Congress challenged on handgun licences

PUBLISHED : Saturday, 29 January, 2000, 12:00am
UPDATED : Saturday, 29 January, 2000, 12:00am

Bill Clinton wants Americans to have more access to health care, better schools and safer cities.

With an eye on a troubled legacy, he used what could be his last major domestic speech to call for continued 'revolution' to ensure a 'more perfect union' - spreading the benefits of what is poised to be America's greatest boom to the widest number of people.

Calling for US$350 billion (HK$2,700 billion) worth of tax cuts and a similar amount of spending, he issued a challenge to the Republican-led Congress that has at times been so hostile to his leadership.

'Now, we must shape a 21st century American revolution,' he said. 'Never before has our nation enjoyed, at once, so much prosperity and social progress with so little internal crisis or so few external threats.

'Never before have we had such a blessed opportunity - and therefore such a profound obligation - to build the more perfect union of our founders' dreams.' Echoing his New Year address, he appealed to America's highest motives, saying it was a young nation that must remain 'forever young'.

He outlined a series of tax cuts aimed to help lower and middle-income families get better access to health care and educational opportunities. And in a surprise move, he called for all states to issue photo licences before gun purchases and pledged an extra 50,000 police for America's tough city streets.
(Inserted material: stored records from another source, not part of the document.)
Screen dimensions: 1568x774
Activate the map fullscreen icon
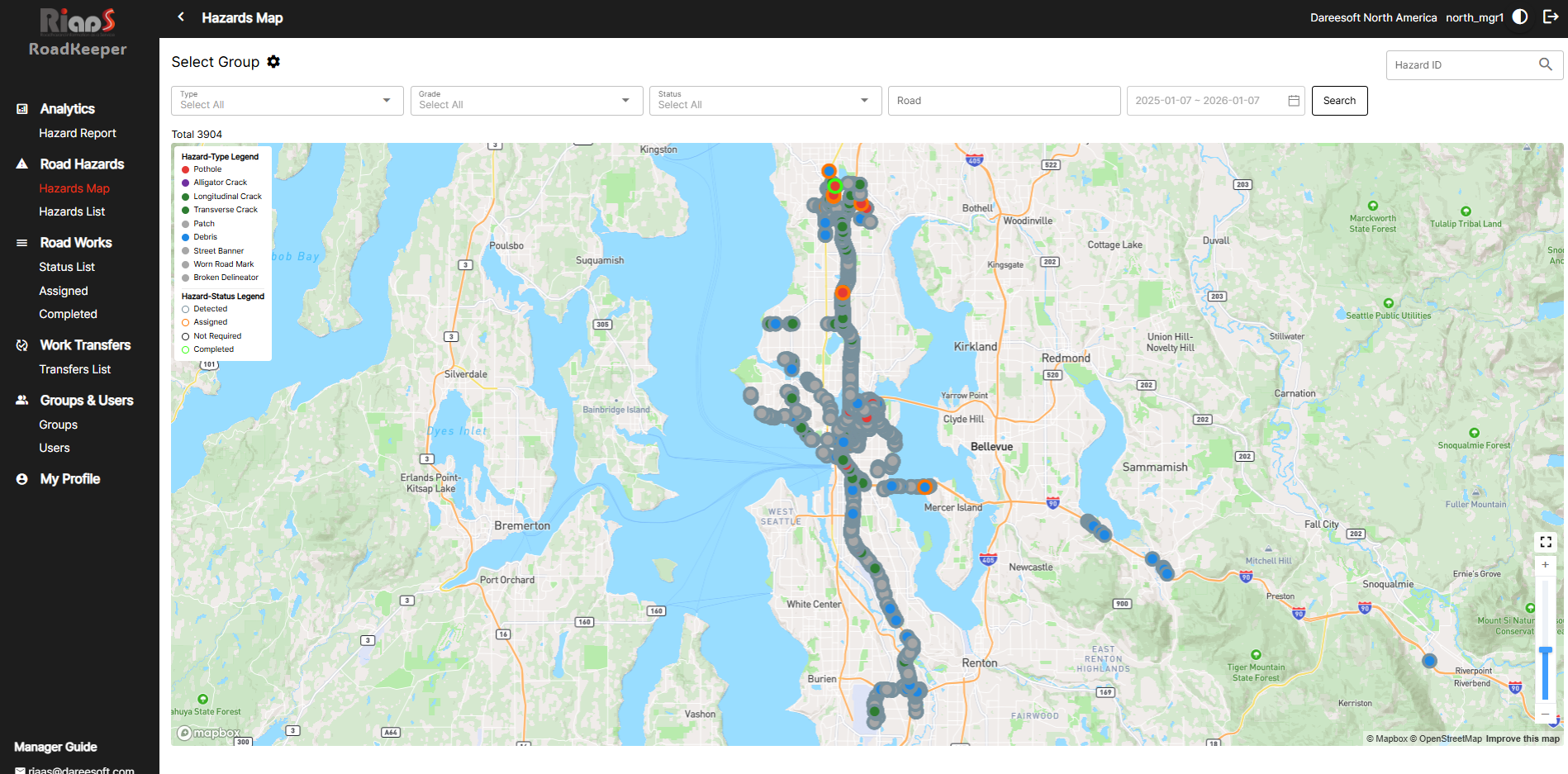click(x=1546, y=542)
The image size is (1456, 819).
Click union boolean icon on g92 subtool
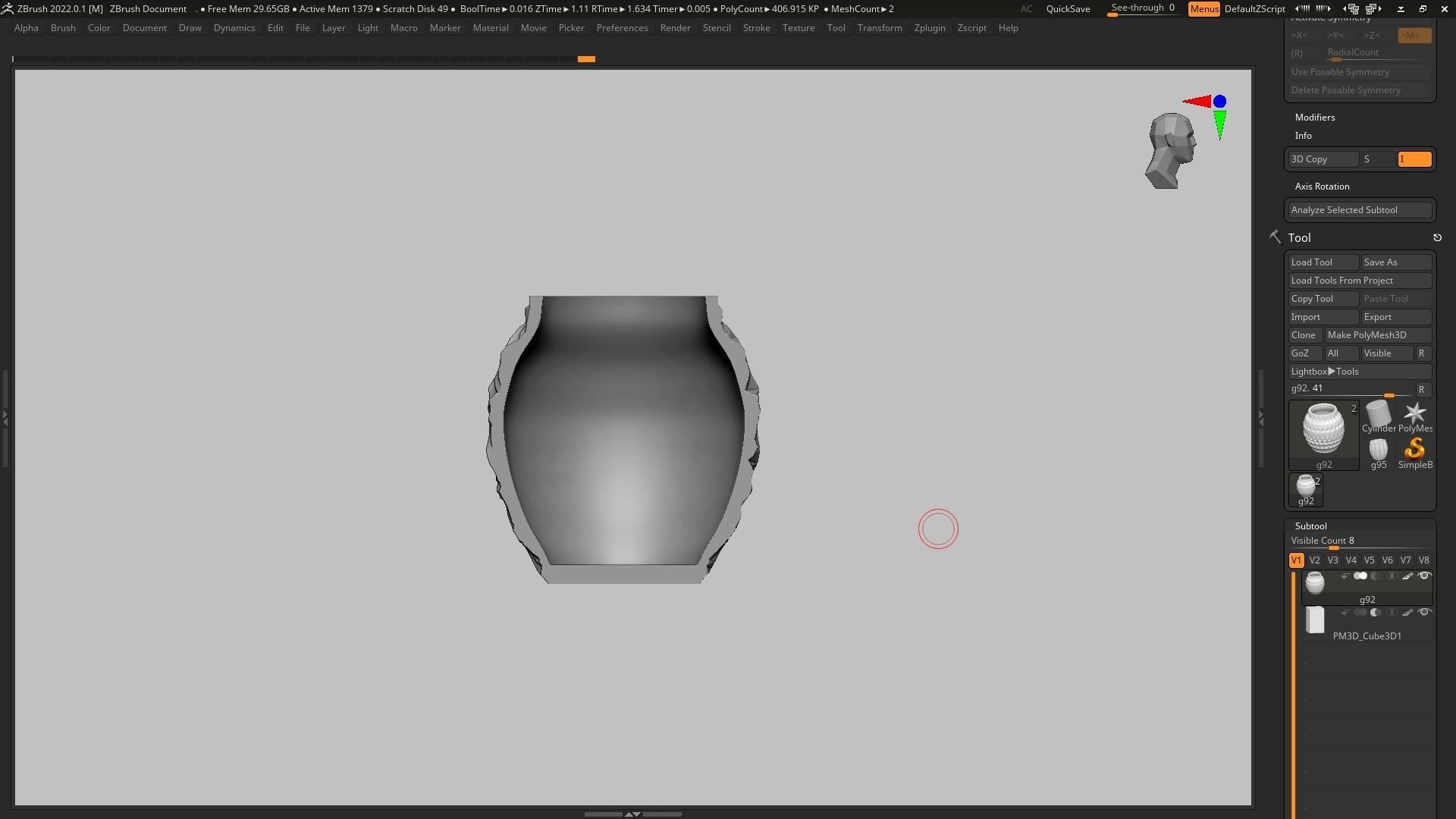click(1360, 576)
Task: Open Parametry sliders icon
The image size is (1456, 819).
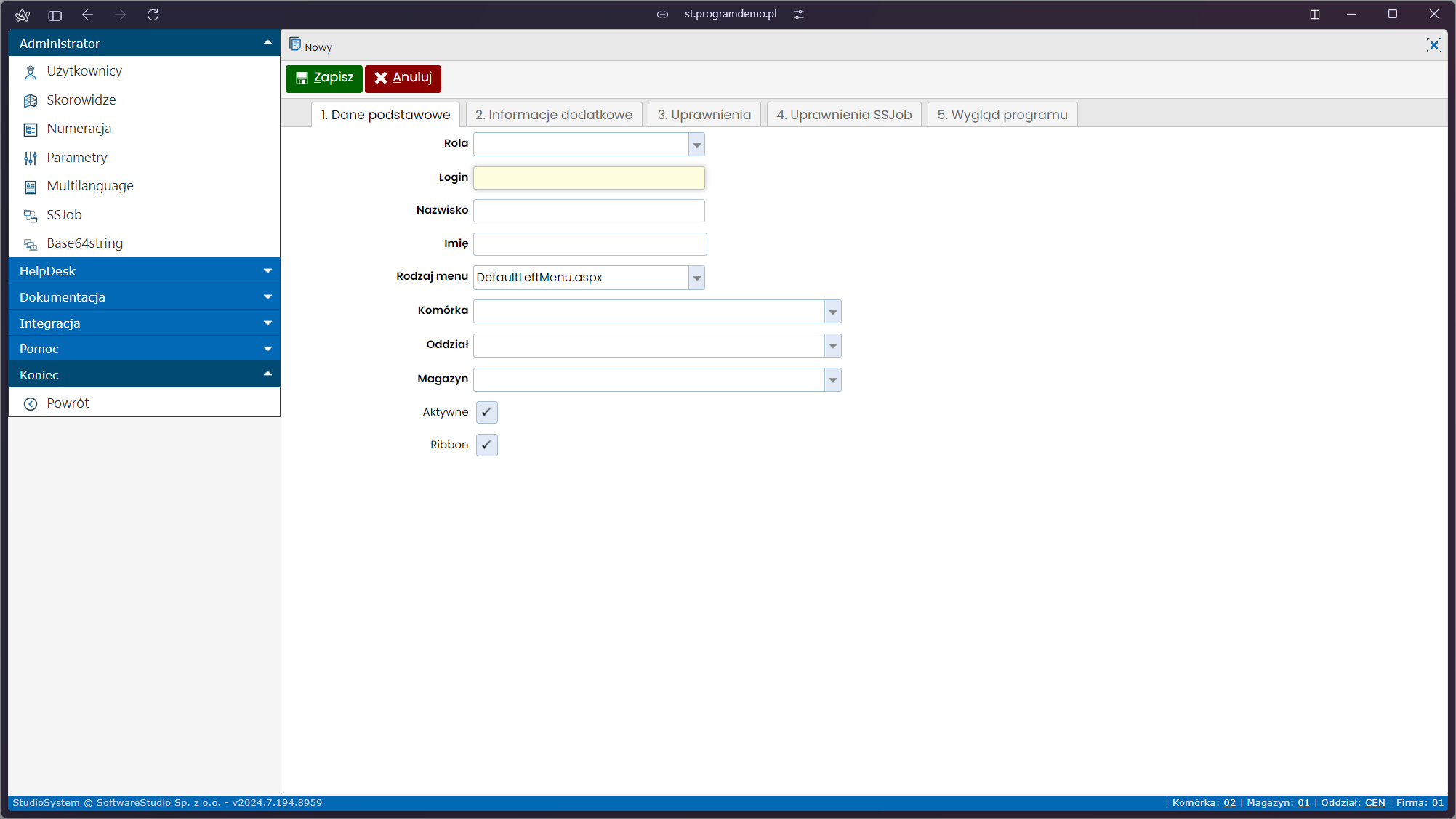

'Every state in this country already requires hunters and automobile drivers to have a licence. I think they ought to do the same thing for handgun purchases,' he said.
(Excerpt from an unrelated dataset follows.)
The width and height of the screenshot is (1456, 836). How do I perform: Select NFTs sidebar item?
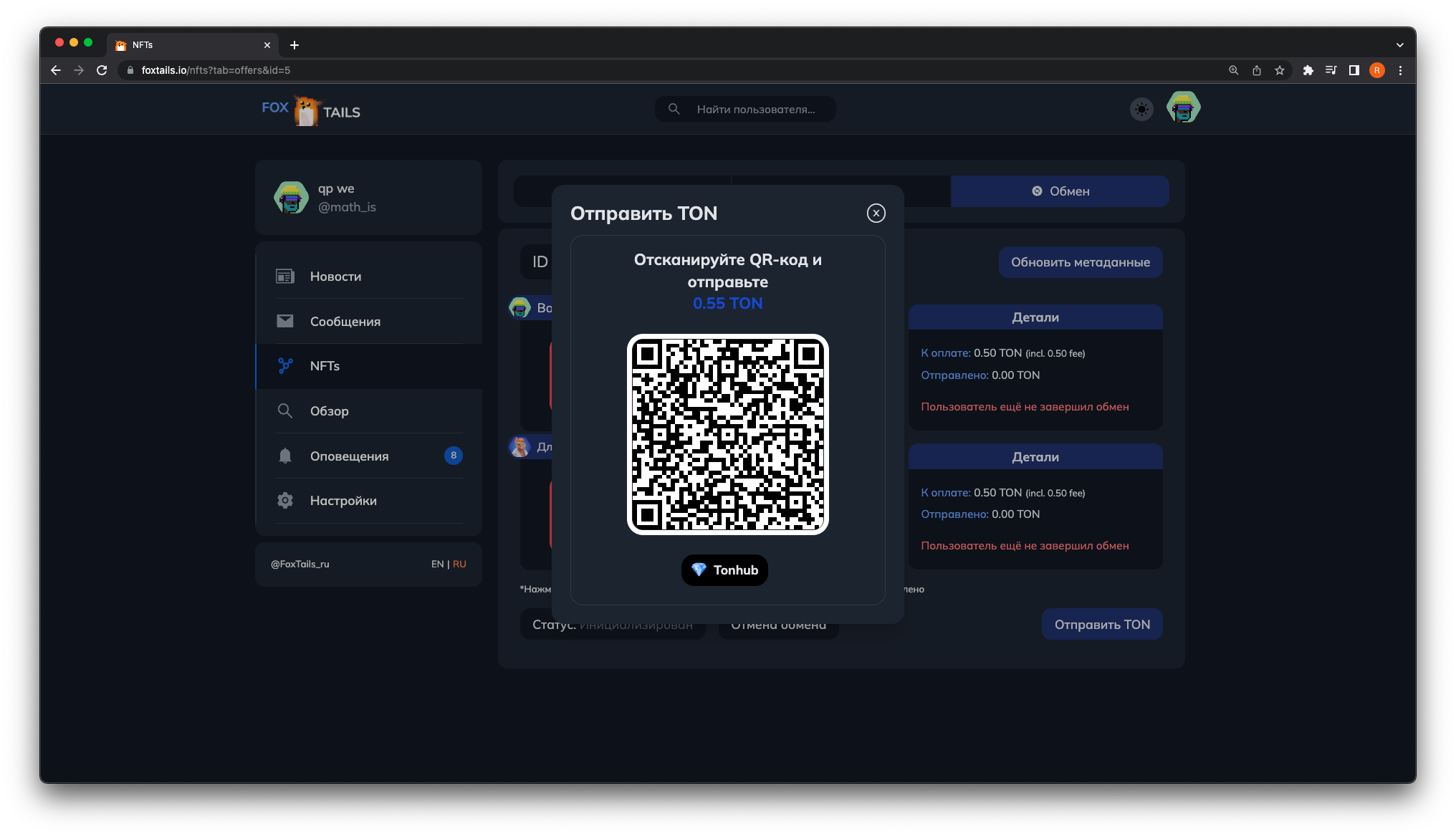[x=325, y=366]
'I hope you'll help me pass that in this Congress.' Both sides of the house put aside past controversies to grant Mr Clinton a standing ovation as he entered the hall for an address free of the baggage of the Monica Lewinsky scandal and the impeachment vote of the year before.

However, such niceties are set to swiftly evaporate as his initiatives must still be debated by the House of Representatives and Senate.